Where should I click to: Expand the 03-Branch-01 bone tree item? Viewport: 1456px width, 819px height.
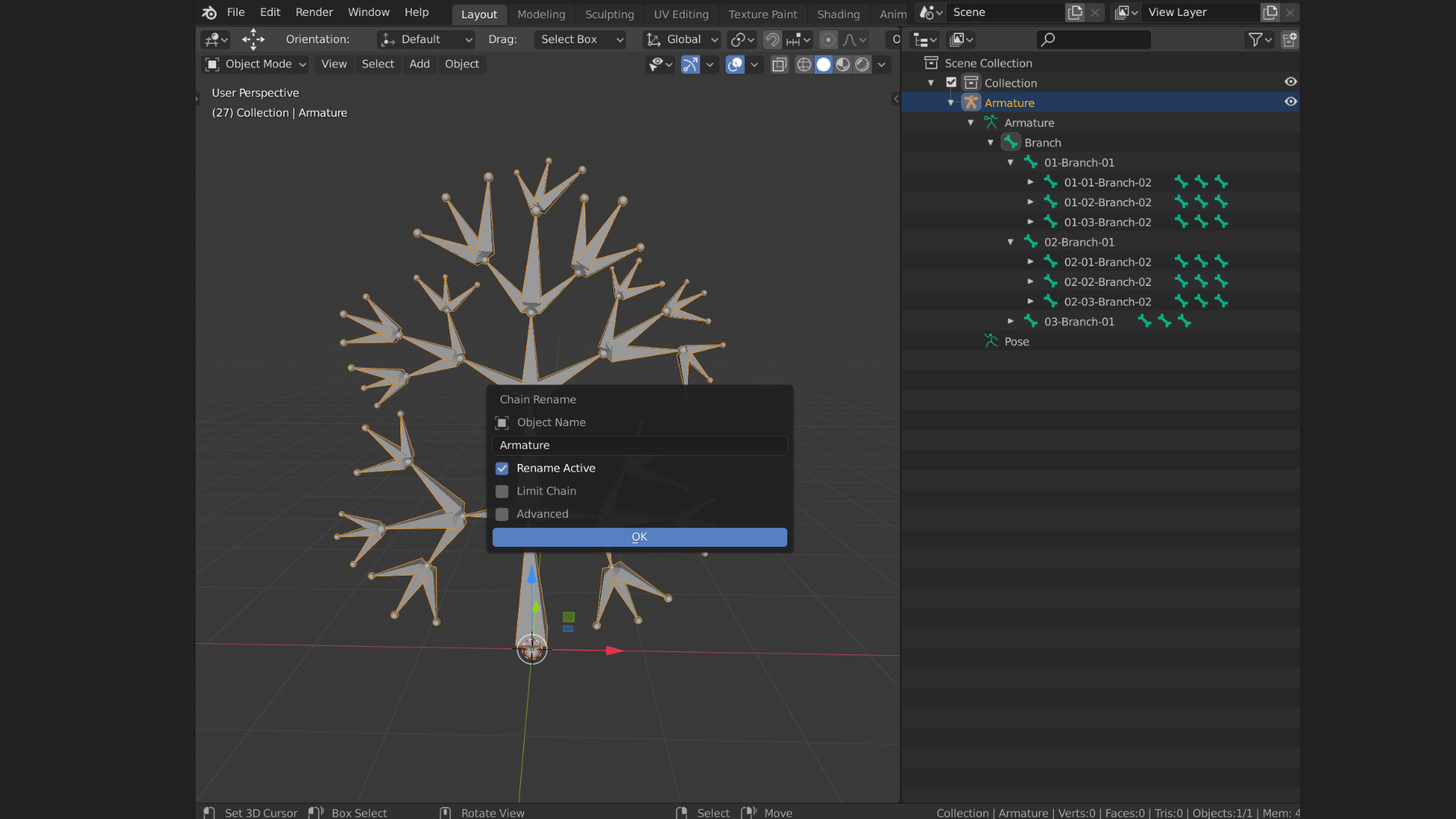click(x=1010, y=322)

═══

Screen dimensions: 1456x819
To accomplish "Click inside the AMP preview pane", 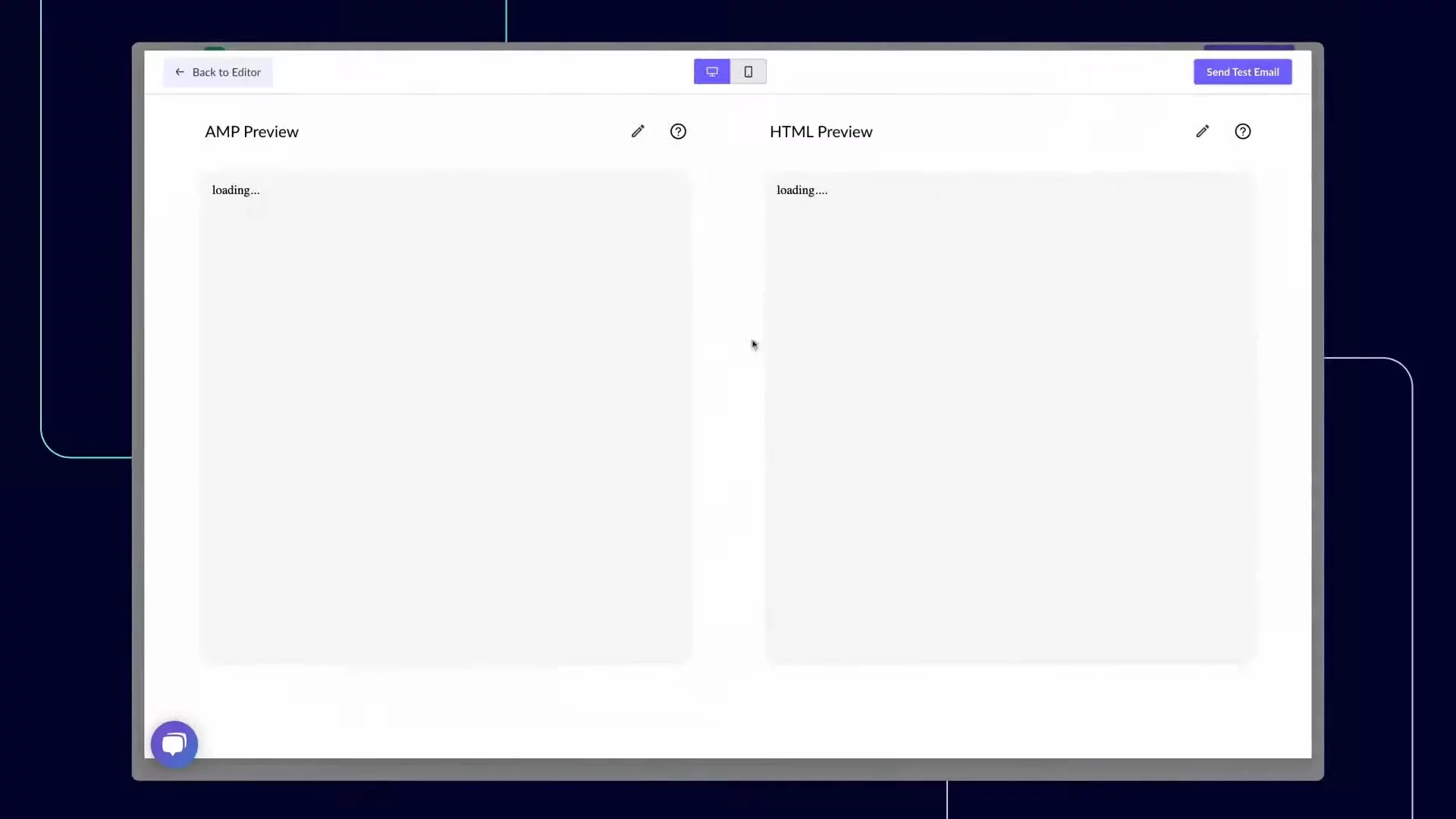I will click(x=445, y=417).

═══

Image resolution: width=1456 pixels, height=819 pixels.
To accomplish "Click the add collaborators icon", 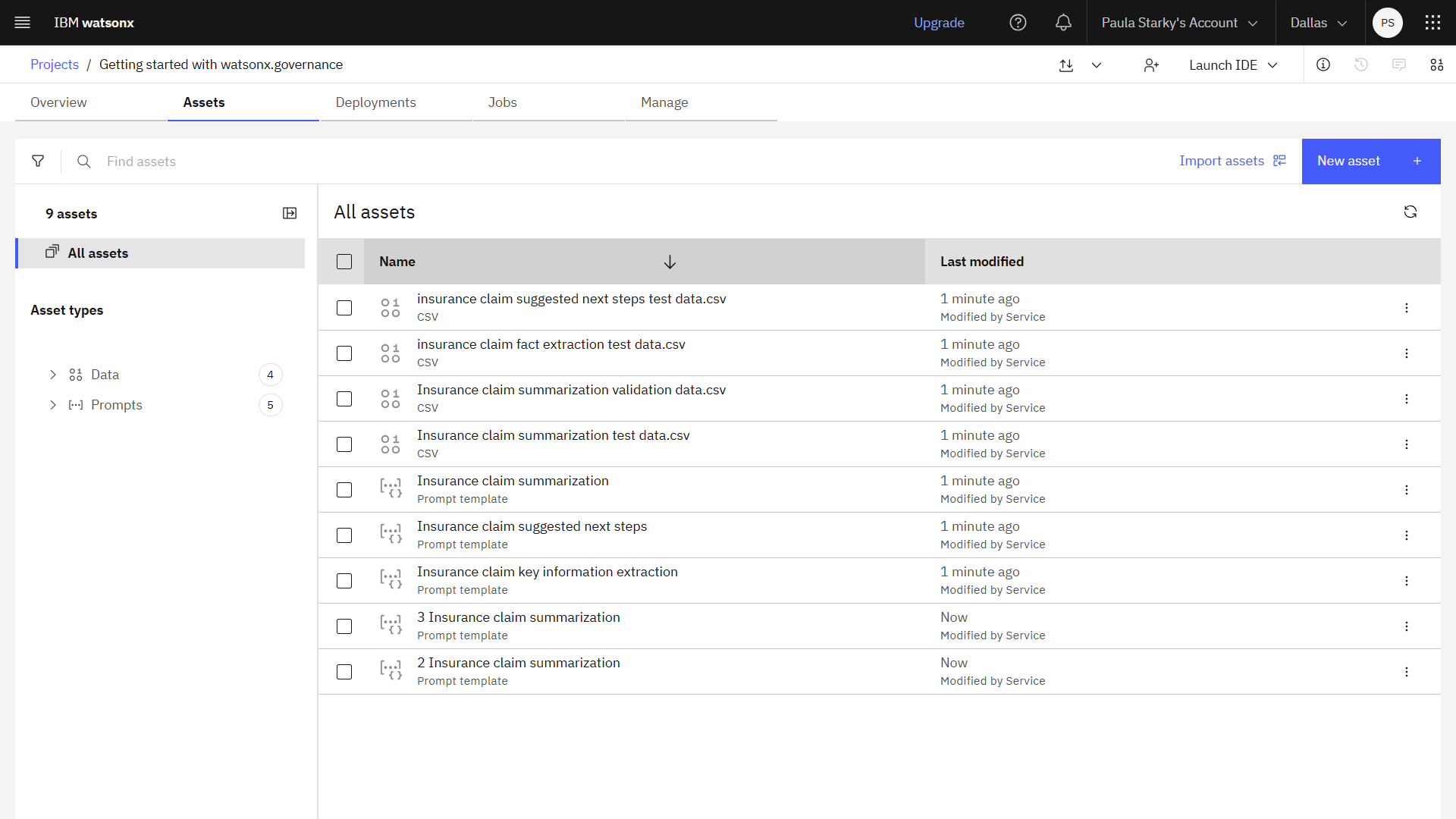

═══

== Your task ==
Look back over the records above. Reproduce exactly everything from the line with "Image resolution: width=1456" down to the line with "the add collaborators", inclusive, and leave the pictures out.

== Response for this exercise ==
Image resolution: width=1456 pixels, height=819 pixels.
To accomplish "Click the add collaborators icon", 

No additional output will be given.